(Stored records)
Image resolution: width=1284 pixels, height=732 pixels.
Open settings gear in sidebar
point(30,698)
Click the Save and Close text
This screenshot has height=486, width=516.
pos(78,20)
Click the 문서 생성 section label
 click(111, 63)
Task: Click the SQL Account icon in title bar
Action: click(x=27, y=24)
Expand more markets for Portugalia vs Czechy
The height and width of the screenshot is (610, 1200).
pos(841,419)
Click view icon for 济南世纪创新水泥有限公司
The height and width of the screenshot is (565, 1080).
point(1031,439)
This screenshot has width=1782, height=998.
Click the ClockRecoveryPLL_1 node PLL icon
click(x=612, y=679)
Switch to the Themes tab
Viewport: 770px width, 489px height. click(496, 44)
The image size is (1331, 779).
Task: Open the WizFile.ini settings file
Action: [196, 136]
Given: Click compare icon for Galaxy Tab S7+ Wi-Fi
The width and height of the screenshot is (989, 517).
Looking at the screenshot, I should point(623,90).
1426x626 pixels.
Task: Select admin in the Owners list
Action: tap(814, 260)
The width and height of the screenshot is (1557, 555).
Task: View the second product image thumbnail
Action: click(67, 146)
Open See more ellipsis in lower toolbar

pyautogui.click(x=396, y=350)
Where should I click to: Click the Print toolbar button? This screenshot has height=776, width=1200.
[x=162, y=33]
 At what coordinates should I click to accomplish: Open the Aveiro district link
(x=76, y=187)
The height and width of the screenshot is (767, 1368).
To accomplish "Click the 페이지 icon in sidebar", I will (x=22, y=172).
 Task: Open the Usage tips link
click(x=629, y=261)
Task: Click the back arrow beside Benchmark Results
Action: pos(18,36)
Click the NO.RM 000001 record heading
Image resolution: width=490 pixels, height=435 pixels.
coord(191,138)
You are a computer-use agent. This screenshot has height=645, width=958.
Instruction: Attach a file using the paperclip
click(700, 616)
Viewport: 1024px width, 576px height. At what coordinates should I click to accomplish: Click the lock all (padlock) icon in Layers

TASK GOAL:
Write out every entry word for word.

THE ANSWER:
Image resolution: width=1284 pixels, height=732 pixels.
Open settings gear in sidebar
point(30,698)
Click the Save and Close text
This screenshot has height=486, width=516.
pos(78,20)
Click the 문서 생성 section label
 click(111, 63)
Task: Click the SQL Account icon in title bar
Action: click(x=27, y=24)
Expand more markets for Portugalia vs Czechy
The height and width of the screenshot is (610, 1200).
pos(841,419)
Click view icon for 济南世纪创新水泥有限公司
The height and width of the screenshot is (565, 1080).
point(1031,439)
This screenshot has width=1782, height=998.
Click the ClockRecoveryPLL_1 node PLL icon
click(x=612, y=679)
Switch to the Themes tab
Viewport: 770px width, 489px height. click(496, 44)
The image size is (1331, 779).
Task: Open the WizFile.ini settings file
Action: [196, 136]
Given: Click compare icon for Galaxy Tab S7+ Wi-Fi
The width and height of the screenshot is (989, 517).
Looking at the screenshot, I should point(623,90).
1426x626 pixels.
Task: Select admin in the Owners list
Action: tap(814, 260)
The width and height of the screenshot is (1557, 555).
Task: View the second product image thumbnail
Action: click(67, 146)
Open See more ellipsis in lower toolbar

pyautogui.click(x=396, y=350)
Where should I click to: Click the Print toolbar button? This screenshot has height=776, width=1200.
[x=162, y=33]
 At what coordinates should I click to accomplish: Open the Aveiro district link
(x=76, y=187)
The height and width of the screenshot is (767, 1368).
To accomplish "Click the 페이지 icon in sidebar", I will (x=22, y=172).
 Task: Open the Usage tips link
click(x=629, y=261)
Task: Click the back arrow beside Benchmark Results
Action: pos(18,36)
Click the NO.RM 000001 record heading
Image resolution: width=490 pixels, height=435 pixels.
coord(191,138)
You are a computer-use agent. This screenshot has height=645, width=958.
Instruction: Attach a file using the paperclip
click(700, 616)
Viewport: 1024px width, 576px height. At what coordinates should I click to accomplish: Click the lock all (padlock) icon in Layers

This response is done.